**Task**. Repeat every record exactly.

**Records for this task**.

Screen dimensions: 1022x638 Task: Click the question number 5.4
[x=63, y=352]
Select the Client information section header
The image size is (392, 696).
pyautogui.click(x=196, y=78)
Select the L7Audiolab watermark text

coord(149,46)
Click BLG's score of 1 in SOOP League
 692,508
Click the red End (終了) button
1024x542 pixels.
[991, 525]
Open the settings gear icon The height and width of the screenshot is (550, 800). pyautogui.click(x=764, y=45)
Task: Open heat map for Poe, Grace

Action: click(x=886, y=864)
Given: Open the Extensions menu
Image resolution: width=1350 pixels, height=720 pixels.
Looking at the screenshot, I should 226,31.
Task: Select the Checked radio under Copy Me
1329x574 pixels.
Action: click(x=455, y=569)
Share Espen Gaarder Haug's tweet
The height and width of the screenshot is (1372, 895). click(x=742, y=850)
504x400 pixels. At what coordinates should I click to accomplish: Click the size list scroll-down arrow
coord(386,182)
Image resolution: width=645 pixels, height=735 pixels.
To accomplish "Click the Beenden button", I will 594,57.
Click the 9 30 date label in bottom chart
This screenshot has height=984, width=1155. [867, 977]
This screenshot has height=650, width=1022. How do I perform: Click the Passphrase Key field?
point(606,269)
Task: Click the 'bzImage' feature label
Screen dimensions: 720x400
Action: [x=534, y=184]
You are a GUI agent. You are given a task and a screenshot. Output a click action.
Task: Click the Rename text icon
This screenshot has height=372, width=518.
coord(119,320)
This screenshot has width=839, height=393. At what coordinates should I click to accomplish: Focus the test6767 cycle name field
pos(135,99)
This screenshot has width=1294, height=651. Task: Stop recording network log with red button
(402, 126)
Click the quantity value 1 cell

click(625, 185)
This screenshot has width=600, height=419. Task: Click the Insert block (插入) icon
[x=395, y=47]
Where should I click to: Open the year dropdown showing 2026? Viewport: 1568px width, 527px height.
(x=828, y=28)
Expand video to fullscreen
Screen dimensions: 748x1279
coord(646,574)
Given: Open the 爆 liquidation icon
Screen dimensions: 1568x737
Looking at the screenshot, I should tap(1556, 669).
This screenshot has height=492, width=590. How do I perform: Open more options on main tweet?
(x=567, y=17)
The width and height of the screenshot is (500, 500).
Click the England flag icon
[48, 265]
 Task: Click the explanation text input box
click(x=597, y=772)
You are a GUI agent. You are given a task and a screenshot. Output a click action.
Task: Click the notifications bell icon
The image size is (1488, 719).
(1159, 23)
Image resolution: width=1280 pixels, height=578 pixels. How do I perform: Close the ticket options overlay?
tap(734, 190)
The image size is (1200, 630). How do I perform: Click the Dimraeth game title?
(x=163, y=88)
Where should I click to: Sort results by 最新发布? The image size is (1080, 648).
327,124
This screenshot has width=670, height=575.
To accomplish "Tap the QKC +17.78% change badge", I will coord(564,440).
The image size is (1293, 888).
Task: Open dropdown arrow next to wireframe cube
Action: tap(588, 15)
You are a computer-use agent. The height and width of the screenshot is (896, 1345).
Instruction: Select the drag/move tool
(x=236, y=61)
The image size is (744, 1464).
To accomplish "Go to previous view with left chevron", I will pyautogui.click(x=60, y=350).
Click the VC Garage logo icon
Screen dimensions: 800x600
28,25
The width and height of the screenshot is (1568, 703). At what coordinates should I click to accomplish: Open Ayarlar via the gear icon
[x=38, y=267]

**Answer space**.
Screen dimensions: 1022x638 Task: Click the question number 5.4
[x=63, y=352]
Select the Client information section header
The image size is (392, 696).
pyautogui.click(x=196, y=78)
Select the L7Audiolab watermark text

coord(149,46)
Click BLG's score of 1 in SOOP League
 692,508
Click the red End (終了) button
1024x542 pixels.
[991, 525]
Open the settings gear icon The height and width of the screenshot is (550, 800). pyautogui.click(x=764, y=45)
Task: Open heat map for Poe, Grace

Action: click(x=886, y=864)
Given: Open the Extensions menu
Image resolution: width=1350 pixels, height=720 pixels.
Looking at the screenshot, I should 226,31.
Task: Select the Checked radio under Copy Me
1329x574 pixels.
Action: click(x=455, y=569)
Share Espen Gaarder Haug's tweet
The height and width of the screenshot is (1372, 895). click(x=742, y=850)
504x400 pixels. At what coordinates should I click to accomplish: Click the size list scroll-down arrow
coord(386,182)
Image resolution: width=645 pixels, height=735 pixels.
To accomplish "Click the Beenden button", I will 594,57.
Click the 9 30 date label in bottom chart
This screenshot has height=984, width=1155. [867, 977]
This screenshot has height=650, width=1022. How do I perform: Click the Passphrase Key field?
point(606,269)
Task: Click the 'bzImage' feature label
Screen dimensions: 720x400
Action: [x=534, y=184]
You are a GUI agent. You are given a task and a screenshot. Output a click action.
Task: Click the Rename text icon
This screenshot has height=372, width=518.
coord(119,320)
This screenshot has width=839, height=393. At what coordinates should I click to accomplish: Focus the test6767 cycle name field
pos(135,99)
This screenshot has width=1294, height=651. Task: Stop recording network log with red button
(402, 126)
Click the quantity value 1 cell

click(625, 185)
This screenshot has width=600, height=419. Task: Click the Insert block (插入) icon
[x=395, y=47]
Where should I click to: Open the year dropdown showing 2026? Viewport: 1568px width, 527px height.
(x=828, y=28)
Expand video to fullscreen
Screen dimensions: 748x1279
coord(646,574)
Given: Open the 爆 liquidation icon
Screen dimensions: 1568x737
Looking at the screenshot, I should tap(1556, 669).
This screenshot has height=492, width=590. How do I perform: Open more options on main tweet?
(x=567, y=17)
The width and height of the screenshot is (500, 500).
Click the England flag icon
[48, 265]
 Task: Click the explanation text input box
click(x=597, y=772)
You are a GUI agent. You are given a task and a screenshot. Output a click action.
Task: Click the notifications bell icon
The image size is (1488, 719).
(1159, 23)
Image resolution: width=1280 pixels, height=578 pixels. How do I perform: Close the ticket options overlay?
tap(734, 190)
The image size is (1200, 630). How do I perform: Click the Dimraeth game title?
(x=163, y=88)
Where should I click to: Sort results by 最新发布? The image size is (1080, 648).
327,124
This screenshot has width=670, height=575.
To accomplish "Tap the QKC +17.78% change badge", I will coord(564,440).
The image size is (1293, 888).
Task: Open dropdown arrow next to wireframe cube
Action: tap(588, 15)
You are a computer-use agent. The height and width of the screenshot is (896, 1345).
Instruction: Select the drag/move tool
(x=236, y=61)
The image size is (744, 1464).
To accomplish "Go to previous view with left chevron", I will pyautogui.click(x=60, y=350).
Click the VC Garage logo icon
Screen dimensions: 800x600
28,25
The width and height of the screenshot is (1568, 703). At what coordinates should I click to accomplish: Open Ayarlar via the gear icon
[x=38, y=267]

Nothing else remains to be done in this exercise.